━━ PROVIDED MATERIAL ━━

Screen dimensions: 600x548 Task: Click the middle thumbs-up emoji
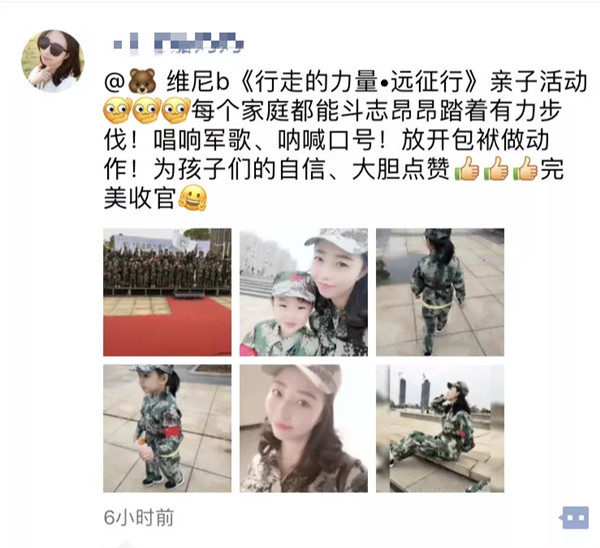496,169
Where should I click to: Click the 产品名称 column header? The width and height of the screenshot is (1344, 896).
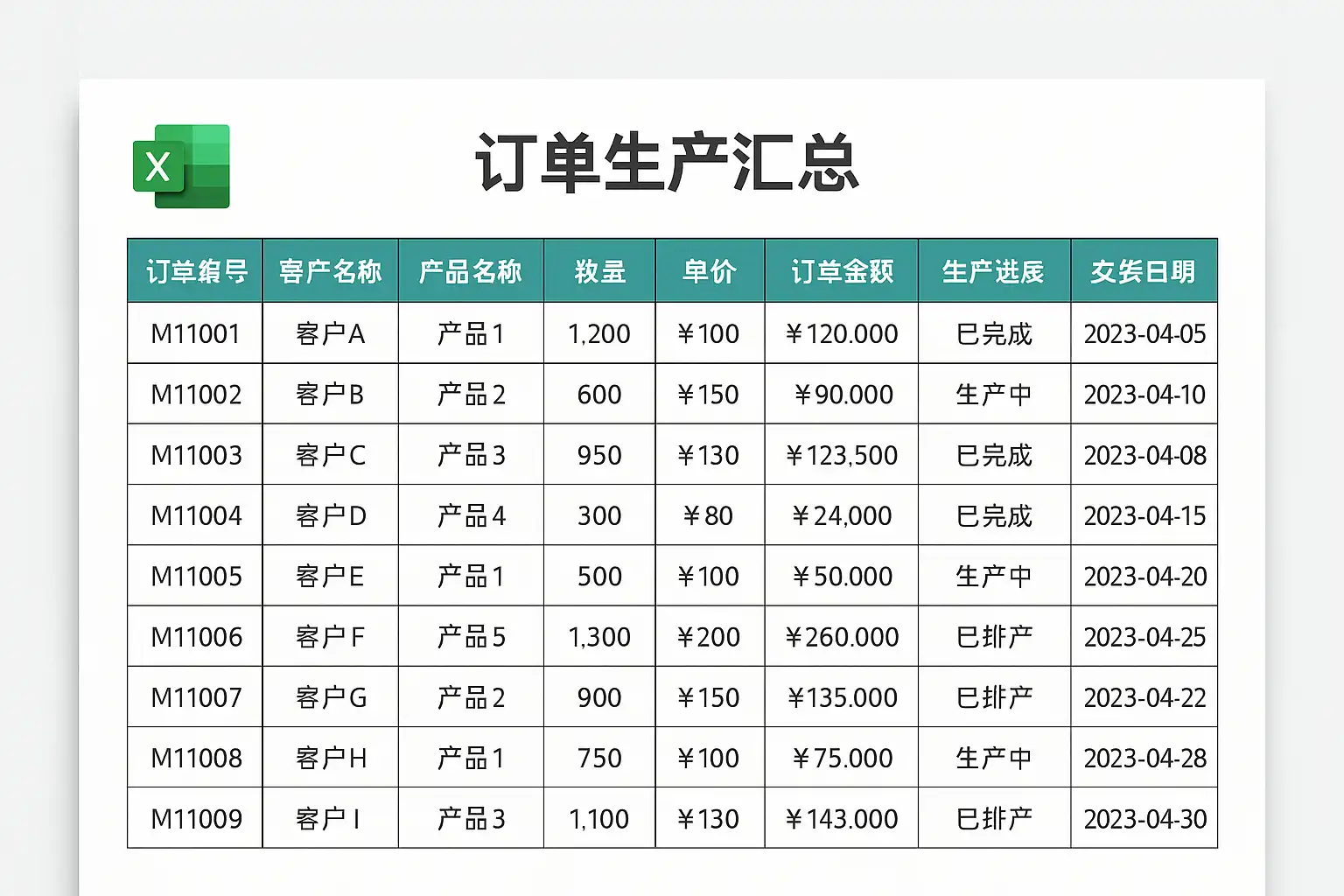pos(471,271)
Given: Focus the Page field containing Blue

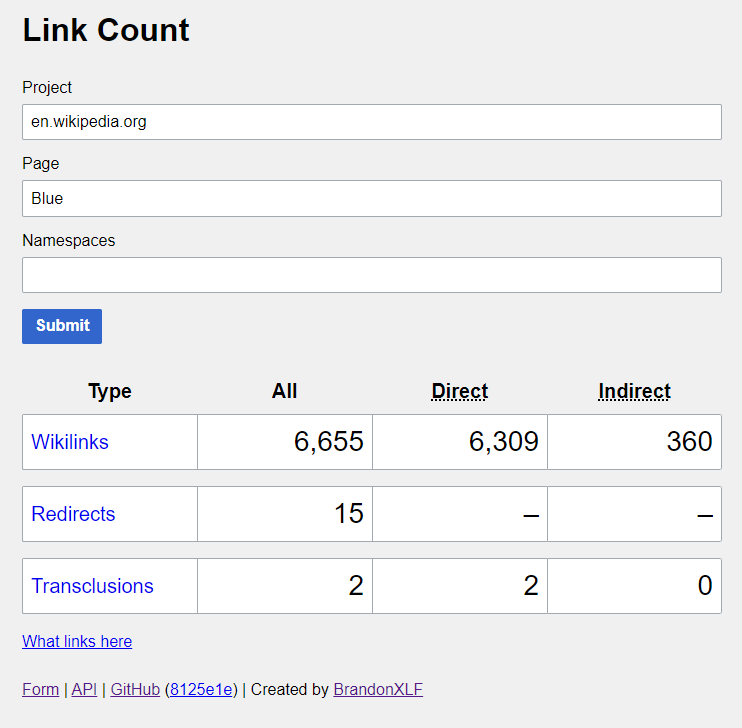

━━━

## ASSIGNED TASK:
Please output the lines from the line that contains "Where should I" through the end of the records, both ends included, exactly and with no pictures.

## RESULT OF THIS EXERCISE:
Where should I click to: Click the 产品名称 column header? The width and height of the screenshot is (1344, 896).
pos(471,271)
Given: Focus the Page field containing Blue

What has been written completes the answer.